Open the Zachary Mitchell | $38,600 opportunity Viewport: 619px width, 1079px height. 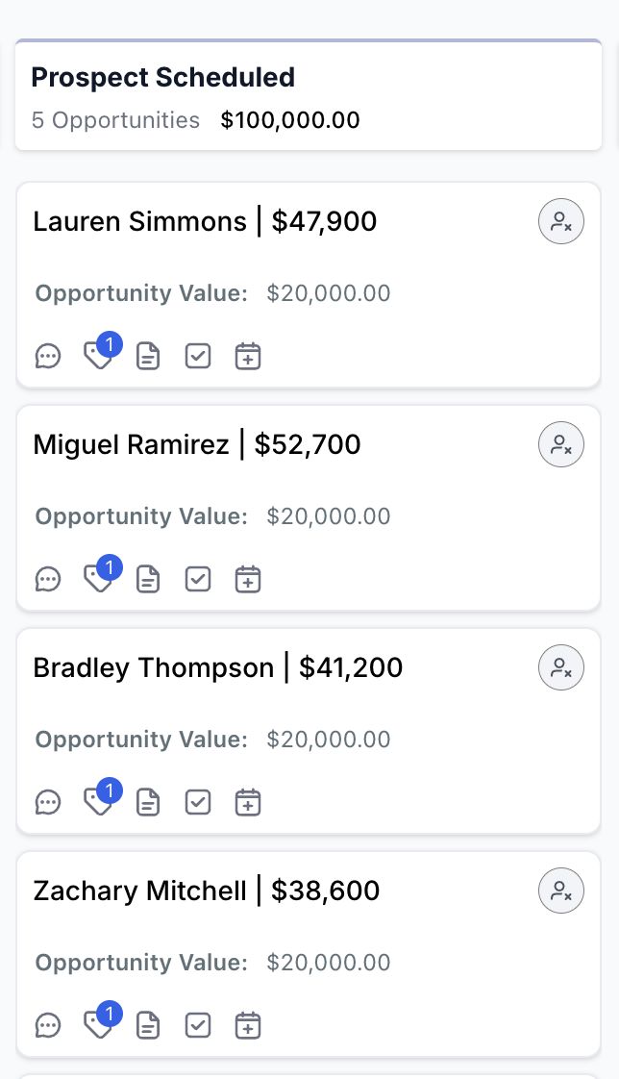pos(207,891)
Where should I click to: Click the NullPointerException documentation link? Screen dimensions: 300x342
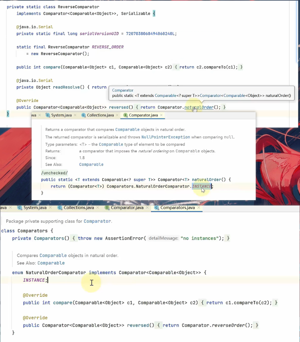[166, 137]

* * *

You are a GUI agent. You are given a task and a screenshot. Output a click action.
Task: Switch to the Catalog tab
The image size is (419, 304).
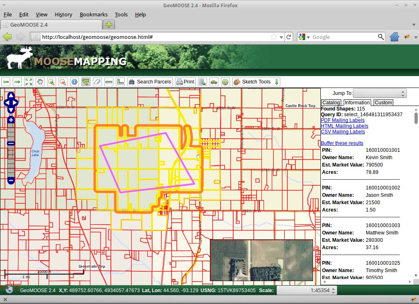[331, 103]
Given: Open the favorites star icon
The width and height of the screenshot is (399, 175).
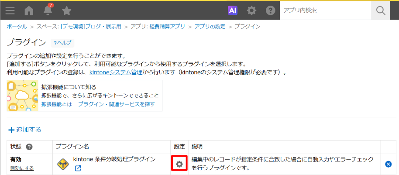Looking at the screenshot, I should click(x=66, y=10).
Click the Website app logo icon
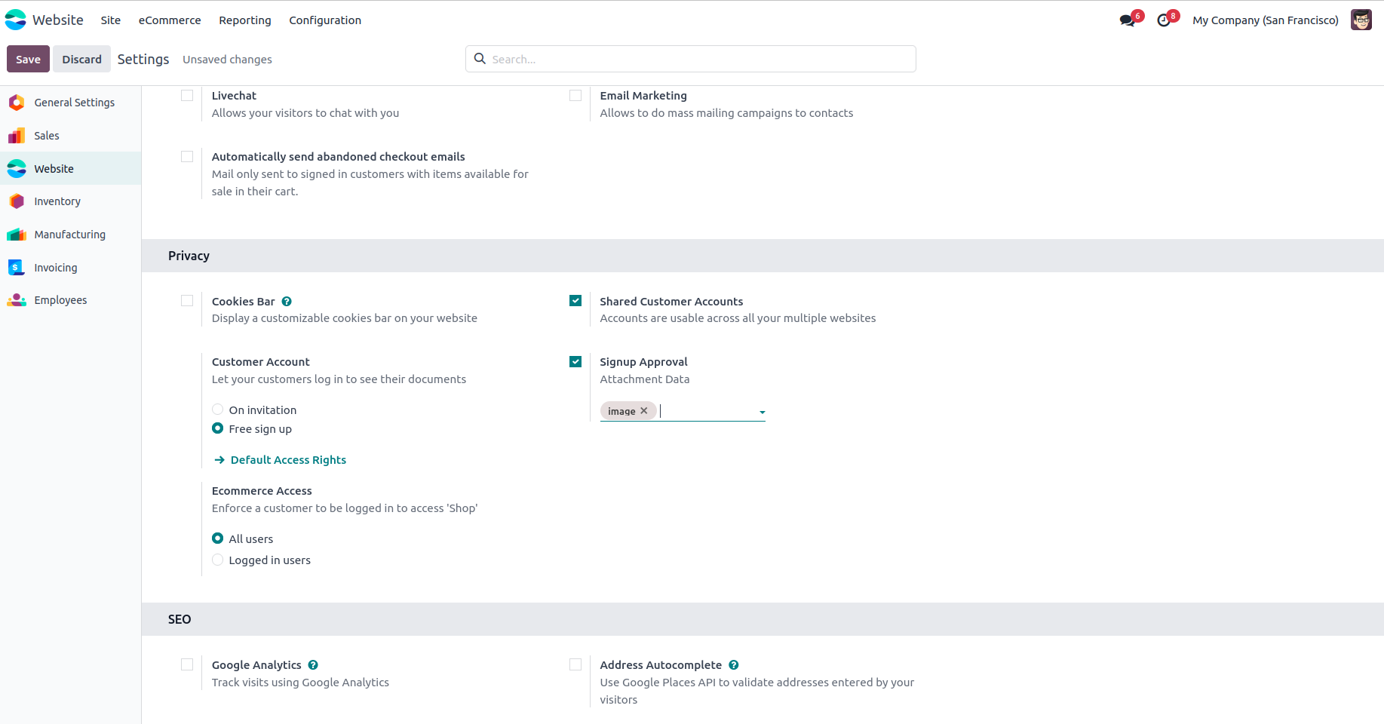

*Exercise prompt*: Reply with nothing except the number of lines in the records that include the word "icon".

*Written reply*: 2